Passage for review
● ● ●
Friday, August 30, 2013
The Bay (2012)
**This review contains spoilers**
On July 4, 2009, a college student named Donna Thompson (Kether Donohue) travels to the small bay town of Claridge, Maryland to document and cover the town’s annual Fourth Of July festivities. But things take a drastic turn for the worst, when contestants in a crab eating contest start vomiting non stop. Mayor Stockman (Frank Deal) tries to dismiss and ignore the epidemic, but throughout the day and into the night, more town residents and visitors contract a mysterious and fatal flesh eating illness. Research reveals signs leading up to the outbreak, including chicken feces contaminating the local water supply, the mutilated dead bodies of two divers, and piles and piles of dead fish and birds. Eventually, mutated parasites are revealed as the source of the illness.
During the chaos, Donna struggles to find answers and help, because the FBI and the government step in and cut off all communications to the outside world. The death toll rises beyond the seven hundred mark, and the remaining survivors of Claridge struggle to find help and avoid contact with the infected. Meanwhile, unaware of the death and devastation, Stephanie (Kristen Connolly), her husband, and infant son arrive at the Claridge docks at night to visit Stephanie’s grandparents…..
The Bay did a good job of tugging on my “this could actually happen in real life” thought process. The news clips of dead fish and birds helped, and the bits of information piecing together the mystery provided a necessary feeling of authenticity. But the little cover up about the chicken feces contaminating the water supply is the clincher. When you actually see the footage of the chickens, and you see them feeding, it makes you believe a similar epidemic could happen in real life, especially in a small, homely town.
● ● ●
Given information
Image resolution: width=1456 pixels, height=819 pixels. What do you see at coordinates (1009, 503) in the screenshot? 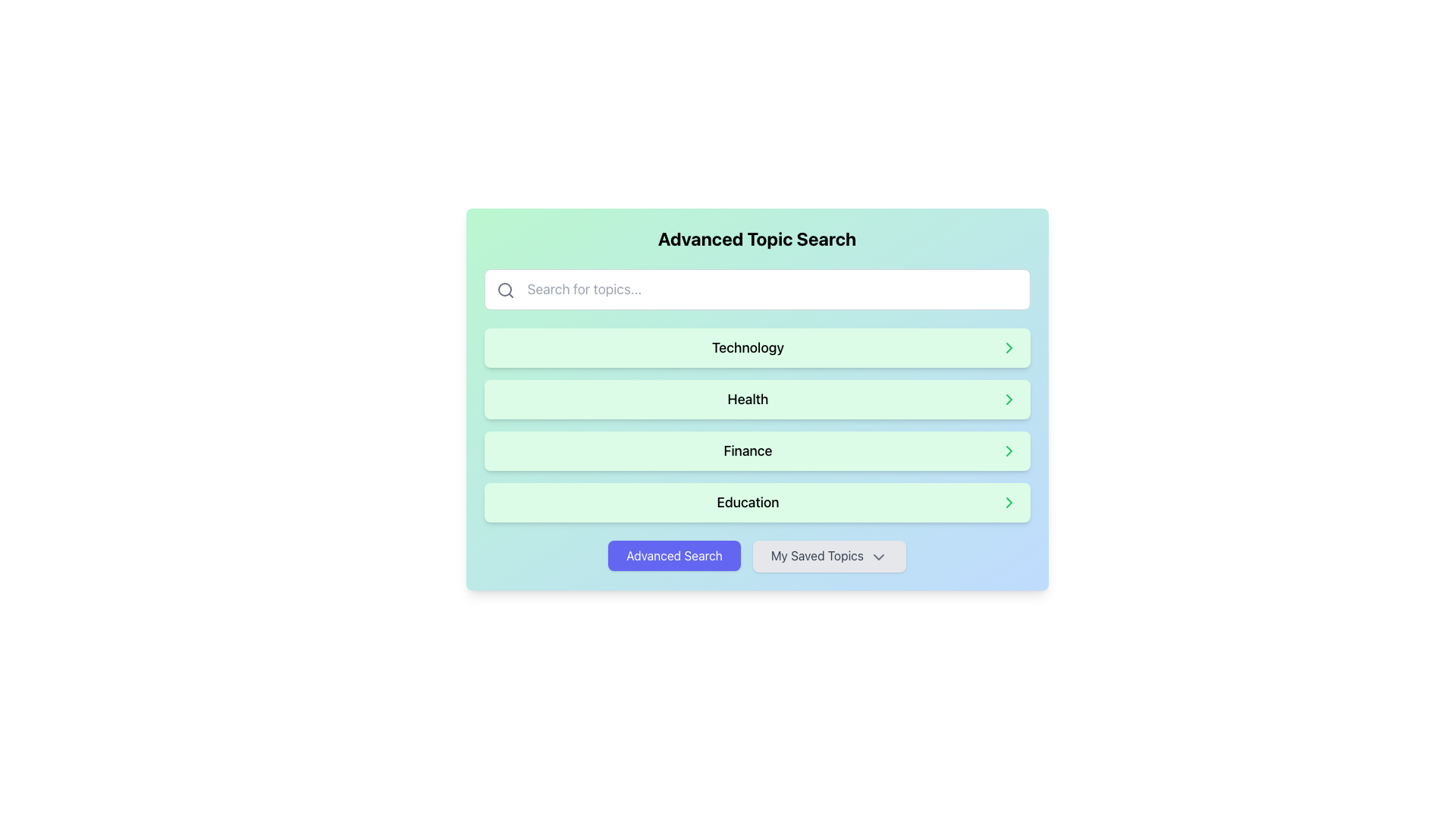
● ● ●
Your tasks
1. Answer these questions about the review of The Bay, one per line:
(a) On what date does Donna Thompson travel to Claridge, Maryland?
(b) Beyond what mark does the death toll rise?
(c) According to the reviewer, seeing footage of which animals feeding makes a similar epidemic seem possible in real life?
2. Carry on the review of The Bay, starting after its last paragraph.

Answers in order
1.
(a) July 4, 2009
(b) Seven hundred
(c) Chickens

2.
And The Bay is my type of found-footage film. It’s no secret I usually despise this sub-genre, but The Bay gets it right. Attention to details is a BIG reason for The Bay’s strong sense of realism. They make sure to thoroughly identify all the medics, doctors, scientists, and marine biologists by explaining their job titles, backgrounds, and the tasks they’re performing.
Barry Levinson (the director) has a crafty touch of weaving in the real life news footage, the found footage from the citizens of Claridge, and Donna’s recorded footage, because Levinson gives you the impression you’re watching a real documentary with the real life footage. A teenage couple’s video camera was damaged by water during an attack, and they use this as a reason for the glitches in the video. And certain videos received audio enhancements, because everything was too unclear to understand the first time around. You also get the POV from citizens of Claridge, as they use their video cameras and cell phones (not just videos or pictures, text messages also) to document the hysteria. Good stuff.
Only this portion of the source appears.